**Problem statement**.
Copy every line in the listing that contains "query".

**Supplied data**.
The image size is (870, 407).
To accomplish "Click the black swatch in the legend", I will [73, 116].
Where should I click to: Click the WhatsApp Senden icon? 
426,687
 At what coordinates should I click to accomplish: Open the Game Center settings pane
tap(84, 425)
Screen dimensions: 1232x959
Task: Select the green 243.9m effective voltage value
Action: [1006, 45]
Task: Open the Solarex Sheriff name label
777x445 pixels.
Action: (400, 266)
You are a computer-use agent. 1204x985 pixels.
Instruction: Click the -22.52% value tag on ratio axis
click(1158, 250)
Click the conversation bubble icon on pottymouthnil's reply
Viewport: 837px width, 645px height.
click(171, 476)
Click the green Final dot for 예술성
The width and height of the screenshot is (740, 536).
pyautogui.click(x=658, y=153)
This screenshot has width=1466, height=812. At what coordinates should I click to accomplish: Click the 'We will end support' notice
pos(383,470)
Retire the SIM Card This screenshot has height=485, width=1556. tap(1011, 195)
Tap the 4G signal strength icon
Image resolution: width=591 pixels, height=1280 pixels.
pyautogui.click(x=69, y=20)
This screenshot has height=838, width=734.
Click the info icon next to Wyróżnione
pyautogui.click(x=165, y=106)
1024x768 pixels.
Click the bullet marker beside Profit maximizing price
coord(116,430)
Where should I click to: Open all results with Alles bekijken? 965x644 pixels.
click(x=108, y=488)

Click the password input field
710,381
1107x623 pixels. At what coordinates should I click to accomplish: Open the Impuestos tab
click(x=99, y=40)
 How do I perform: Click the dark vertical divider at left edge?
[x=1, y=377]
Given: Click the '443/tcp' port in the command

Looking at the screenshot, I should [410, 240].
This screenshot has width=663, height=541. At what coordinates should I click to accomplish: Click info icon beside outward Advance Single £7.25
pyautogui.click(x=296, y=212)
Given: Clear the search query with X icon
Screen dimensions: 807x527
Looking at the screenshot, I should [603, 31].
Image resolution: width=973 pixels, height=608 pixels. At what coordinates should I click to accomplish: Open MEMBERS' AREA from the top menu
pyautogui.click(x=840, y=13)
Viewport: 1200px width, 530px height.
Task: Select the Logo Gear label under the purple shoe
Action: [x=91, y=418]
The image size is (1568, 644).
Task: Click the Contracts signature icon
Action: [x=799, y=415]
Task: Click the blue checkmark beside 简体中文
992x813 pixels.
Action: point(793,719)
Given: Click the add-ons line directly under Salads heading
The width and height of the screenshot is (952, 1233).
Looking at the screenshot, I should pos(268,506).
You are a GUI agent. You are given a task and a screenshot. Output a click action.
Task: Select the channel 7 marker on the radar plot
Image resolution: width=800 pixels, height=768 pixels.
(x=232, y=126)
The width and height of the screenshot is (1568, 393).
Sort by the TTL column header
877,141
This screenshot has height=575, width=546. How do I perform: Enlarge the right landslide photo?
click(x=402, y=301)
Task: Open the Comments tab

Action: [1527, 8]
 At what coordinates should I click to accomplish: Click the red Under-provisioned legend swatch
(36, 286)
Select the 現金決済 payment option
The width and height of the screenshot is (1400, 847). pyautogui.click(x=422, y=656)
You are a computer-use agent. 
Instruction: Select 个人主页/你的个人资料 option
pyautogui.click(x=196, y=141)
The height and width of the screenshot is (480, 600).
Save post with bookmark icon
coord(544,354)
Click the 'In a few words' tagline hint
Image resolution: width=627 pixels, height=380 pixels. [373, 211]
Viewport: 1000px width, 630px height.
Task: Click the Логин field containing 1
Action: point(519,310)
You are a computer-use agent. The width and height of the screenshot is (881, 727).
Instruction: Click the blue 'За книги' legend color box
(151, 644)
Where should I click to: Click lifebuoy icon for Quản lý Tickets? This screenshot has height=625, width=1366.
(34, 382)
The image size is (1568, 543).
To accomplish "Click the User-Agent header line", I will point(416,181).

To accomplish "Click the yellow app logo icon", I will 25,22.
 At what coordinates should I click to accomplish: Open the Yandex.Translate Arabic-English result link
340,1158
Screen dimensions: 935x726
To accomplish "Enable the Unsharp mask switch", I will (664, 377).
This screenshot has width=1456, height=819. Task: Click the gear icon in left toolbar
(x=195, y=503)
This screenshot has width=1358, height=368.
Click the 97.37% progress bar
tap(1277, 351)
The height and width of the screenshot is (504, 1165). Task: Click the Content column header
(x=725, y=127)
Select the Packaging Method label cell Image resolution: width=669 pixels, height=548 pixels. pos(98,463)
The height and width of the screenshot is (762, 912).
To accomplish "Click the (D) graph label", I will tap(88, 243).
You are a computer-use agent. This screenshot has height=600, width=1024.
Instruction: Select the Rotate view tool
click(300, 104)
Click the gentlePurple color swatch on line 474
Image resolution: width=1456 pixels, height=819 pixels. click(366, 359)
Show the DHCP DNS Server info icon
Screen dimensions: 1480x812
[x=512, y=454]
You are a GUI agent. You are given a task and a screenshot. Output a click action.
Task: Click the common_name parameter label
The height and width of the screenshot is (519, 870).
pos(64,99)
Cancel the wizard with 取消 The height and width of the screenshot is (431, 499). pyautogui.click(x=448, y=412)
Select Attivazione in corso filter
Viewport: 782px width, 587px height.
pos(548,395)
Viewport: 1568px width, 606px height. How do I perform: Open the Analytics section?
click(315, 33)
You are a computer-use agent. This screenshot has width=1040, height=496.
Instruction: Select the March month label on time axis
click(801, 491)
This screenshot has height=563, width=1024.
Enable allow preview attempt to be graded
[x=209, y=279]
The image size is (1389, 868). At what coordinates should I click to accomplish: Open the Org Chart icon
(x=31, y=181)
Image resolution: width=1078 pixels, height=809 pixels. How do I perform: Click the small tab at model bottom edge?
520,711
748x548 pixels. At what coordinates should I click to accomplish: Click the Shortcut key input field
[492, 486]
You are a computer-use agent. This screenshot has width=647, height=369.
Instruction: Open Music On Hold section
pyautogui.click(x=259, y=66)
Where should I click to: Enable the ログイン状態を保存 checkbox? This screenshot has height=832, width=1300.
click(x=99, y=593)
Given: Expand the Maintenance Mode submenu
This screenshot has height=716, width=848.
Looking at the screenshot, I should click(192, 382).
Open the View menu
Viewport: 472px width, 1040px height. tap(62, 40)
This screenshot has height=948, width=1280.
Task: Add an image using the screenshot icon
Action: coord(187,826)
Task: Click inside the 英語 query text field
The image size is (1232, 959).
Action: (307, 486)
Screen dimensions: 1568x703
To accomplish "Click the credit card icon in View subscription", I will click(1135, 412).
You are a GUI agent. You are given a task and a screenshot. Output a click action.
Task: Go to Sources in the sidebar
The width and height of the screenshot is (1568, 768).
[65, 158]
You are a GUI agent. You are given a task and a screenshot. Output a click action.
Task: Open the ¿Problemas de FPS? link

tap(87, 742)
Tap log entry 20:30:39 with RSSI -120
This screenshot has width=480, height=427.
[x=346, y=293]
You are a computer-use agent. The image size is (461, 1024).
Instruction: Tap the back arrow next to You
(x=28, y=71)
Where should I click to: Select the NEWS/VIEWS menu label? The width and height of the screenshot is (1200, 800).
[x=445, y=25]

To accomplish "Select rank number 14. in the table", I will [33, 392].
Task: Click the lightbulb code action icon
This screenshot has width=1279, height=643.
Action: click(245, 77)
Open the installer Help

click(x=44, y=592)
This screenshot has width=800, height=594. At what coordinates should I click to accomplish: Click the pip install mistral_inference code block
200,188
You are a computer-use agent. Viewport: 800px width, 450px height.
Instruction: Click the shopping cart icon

**Result of this exercise**.
Given: Clear the search query with X icon
Task: Click inside the 英語 query text field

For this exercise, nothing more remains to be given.